Unfortunately we need both and there was no time to merge them together.
- We also have to set the strides of transients.
Currently we build on the assumption that the lowering uses C-order, which is okay for CPU.
When we go to GPU, then we assume that it is enough to go to FORTRAN-order.
It should actually be inferred from the access pattern given by the Map.
See [here](https://github.com/GridTools/gt4py/blob/983e5287e68c56cc92b46d7683b33b2921ca0519/src/gt4py/next/program_processors/runners/dace/transformations/strides.py#L31) for the current implementation.
- DaCe switched from the simple state machine layout to control flow structure.
This caused some issues, as the exploration of the states is no longer simple.
The problem is mostly confined to [`is_accessed_downstream()`](https://github.com/GridTools/gt4py/blob/983e5287e68c56cc92b46d7683b33b2921ca0519/src/gt4py/next/program_processors/runners/dace/transformations/utils.py#L138), [`find_successor_state()`](https://github.com/GridTools/gt4py/blob/983e5287e68c56cc92b46d7683b33b2921ca0519/src/gt4py/next/program_processors/runners/dace/transformations/utils.py#L576C5-L576C25) and other functions, which are mostly located in [`utils.py`](https://github.com/GridTools/gt4py/blob/983e5287e68c56cc92b46d7683b33b2921ca0519/src/gt4py/next/program_processors/runners/dace/transformations/utils.py#L576C5-L576C25).

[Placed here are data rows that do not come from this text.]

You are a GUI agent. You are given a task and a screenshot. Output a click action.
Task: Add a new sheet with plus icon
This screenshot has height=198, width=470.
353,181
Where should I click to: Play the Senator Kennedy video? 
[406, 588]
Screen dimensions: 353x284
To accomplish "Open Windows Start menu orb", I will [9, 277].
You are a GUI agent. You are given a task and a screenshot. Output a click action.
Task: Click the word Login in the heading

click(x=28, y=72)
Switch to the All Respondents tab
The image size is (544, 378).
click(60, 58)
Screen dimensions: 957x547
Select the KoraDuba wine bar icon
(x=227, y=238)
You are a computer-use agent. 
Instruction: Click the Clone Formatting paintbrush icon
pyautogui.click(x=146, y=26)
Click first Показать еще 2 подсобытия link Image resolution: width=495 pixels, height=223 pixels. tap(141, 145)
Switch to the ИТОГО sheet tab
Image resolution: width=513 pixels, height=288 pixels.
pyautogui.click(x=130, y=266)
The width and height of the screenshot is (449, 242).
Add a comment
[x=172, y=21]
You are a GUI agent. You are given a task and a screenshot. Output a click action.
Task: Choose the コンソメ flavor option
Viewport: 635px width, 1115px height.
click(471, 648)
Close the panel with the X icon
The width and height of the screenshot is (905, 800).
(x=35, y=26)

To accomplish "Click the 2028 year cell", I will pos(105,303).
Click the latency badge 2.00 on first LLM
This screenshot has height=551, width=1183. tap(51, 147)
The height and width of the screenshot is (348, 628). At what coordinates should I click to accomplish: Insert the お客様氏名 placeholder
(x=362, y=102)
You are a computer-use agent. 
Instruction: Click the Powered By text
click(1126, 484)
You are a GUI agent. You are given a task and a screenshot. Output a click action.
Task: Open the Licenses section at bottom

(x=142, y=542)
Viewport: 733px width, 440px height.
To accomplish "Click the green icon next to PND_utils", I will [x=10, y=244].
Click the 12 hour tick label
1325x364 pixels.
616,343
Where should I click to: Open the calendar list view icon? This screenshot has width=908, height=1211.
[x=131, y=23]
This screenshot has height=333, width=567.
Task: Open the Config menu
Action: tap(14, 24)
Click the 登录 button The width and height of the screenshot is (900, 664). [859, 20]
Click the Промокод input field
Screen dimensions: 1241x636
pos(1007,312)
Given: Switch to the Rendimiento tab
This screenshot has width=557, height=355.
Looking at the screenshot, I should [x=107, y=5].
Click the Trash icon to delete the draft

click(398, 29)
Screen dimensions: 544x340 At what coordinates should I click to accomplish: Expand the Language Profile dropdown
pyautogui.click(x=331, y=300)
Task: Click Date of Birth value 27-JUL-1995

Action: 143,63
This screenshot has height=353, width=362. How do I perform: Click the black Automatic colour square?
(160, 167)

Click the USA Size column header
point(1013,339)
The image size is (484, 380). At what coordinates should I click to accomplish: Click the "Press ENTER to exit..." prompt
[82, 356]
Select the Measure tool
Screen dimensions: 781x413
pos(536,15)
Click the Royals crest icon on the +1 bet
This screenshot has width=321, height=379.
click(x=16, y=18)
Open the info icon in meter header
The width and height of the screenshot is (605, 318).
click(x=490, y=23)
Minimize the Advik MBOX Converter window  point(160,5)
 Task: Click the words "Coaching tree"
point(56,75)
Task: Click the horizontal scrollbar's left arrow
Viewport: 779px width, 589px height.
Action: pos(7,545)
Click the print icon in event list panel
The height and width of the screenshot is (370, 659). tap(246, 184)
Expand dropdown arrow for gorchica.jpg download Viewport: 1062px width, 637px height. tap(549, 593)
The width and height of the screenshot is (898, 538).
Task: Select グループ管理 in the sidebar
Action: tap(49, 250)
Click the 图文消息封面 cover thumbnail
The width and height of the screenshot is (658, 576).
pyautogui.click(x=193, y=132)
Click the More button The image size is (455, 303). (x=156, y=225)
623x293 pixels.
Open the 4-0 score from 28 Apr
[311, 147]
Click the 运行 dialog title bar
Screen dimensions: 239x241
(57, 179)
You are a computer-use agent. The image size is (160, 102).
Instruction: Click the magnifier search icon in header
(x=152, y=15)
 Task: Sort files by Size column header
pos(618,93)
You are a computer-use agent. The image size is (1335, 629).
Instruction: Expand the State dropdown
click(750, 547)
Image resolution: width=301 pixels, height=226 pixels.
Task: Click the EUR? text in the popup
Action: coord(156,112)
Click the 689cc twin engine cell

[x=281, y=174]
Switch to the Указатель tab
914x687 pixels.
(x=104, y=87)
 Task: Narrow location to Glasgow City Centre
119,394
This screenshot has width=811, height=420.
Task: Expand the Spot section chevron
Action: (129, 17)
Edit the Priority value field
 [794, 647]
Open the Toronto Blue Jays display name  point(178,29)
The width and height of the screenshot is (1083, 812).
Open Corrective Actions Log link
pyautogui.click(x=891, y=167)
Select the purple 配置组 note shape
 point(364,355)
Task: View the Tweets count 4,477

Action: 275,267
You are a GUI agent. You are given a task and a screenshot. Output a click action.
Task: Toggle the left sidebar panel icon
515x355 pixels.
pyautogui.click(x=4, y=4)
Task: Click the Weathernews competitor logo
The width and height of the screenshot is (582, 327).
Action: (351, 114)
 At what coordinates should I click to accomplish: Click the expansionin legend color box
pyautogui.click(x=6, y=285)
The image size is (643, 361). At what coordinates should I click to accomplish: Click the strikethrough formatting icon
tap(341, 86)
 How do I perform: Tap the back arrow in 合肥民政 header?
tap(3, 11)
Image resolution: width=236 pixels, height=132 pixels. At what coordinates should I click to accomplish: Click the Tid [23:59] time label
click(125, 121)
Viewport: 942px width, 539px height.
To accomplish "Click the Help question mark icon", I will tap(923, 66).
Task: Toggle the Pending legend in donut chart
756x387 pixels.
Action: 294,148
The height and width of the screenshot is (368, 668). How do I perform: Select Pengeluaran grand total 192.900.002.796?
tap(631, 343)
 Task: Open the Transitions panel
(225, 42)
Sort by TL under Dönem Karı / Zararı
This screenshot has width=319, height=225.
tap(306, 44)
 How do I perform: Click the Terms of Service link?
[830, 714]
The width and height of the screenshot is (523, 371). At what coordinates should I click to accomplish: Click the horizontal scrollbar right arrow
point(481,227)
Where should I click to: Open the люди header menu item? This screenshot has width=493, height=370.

For this collaboration with SPCL is needed as we have not yet fully understand how it works.
- An issue is that we highly relay on specialization, e.g. replacing `limited_area` with `True`.
This is fine for MCH but we should improve on that, for example pulling things inside `if` blocks.
As far as I know Berke Ates (SPCL) is working on `ConditionFusion` along this lines.
Another idea was to make use of SymPy's assumption interface to improve simplification.
- There is a [transformation](https://github.com/GridTools/gt4py/blob/983e5287e68c56cc92b46d7683b33b2921ca0519/src/gt4py/next/program_processors/runners/dace/transformations/strides.py#L132C11-L132C12) that correct strides of containers in NestedSDFGs.
However, currently views are ignored, there is an experimental [PR](https://github.com/GridTools/gt4py/pull/1784) for this, it also shows that such a pass is needed.
It has kind of low priority, since we try to kill any view anyway.
## `concat_where` Expressions
> A [project](https://hackmd.io/bd-hKFV1SZG84VLzS7zqKw) was shaped to solve this issue.
> The description was moved there and is removed here.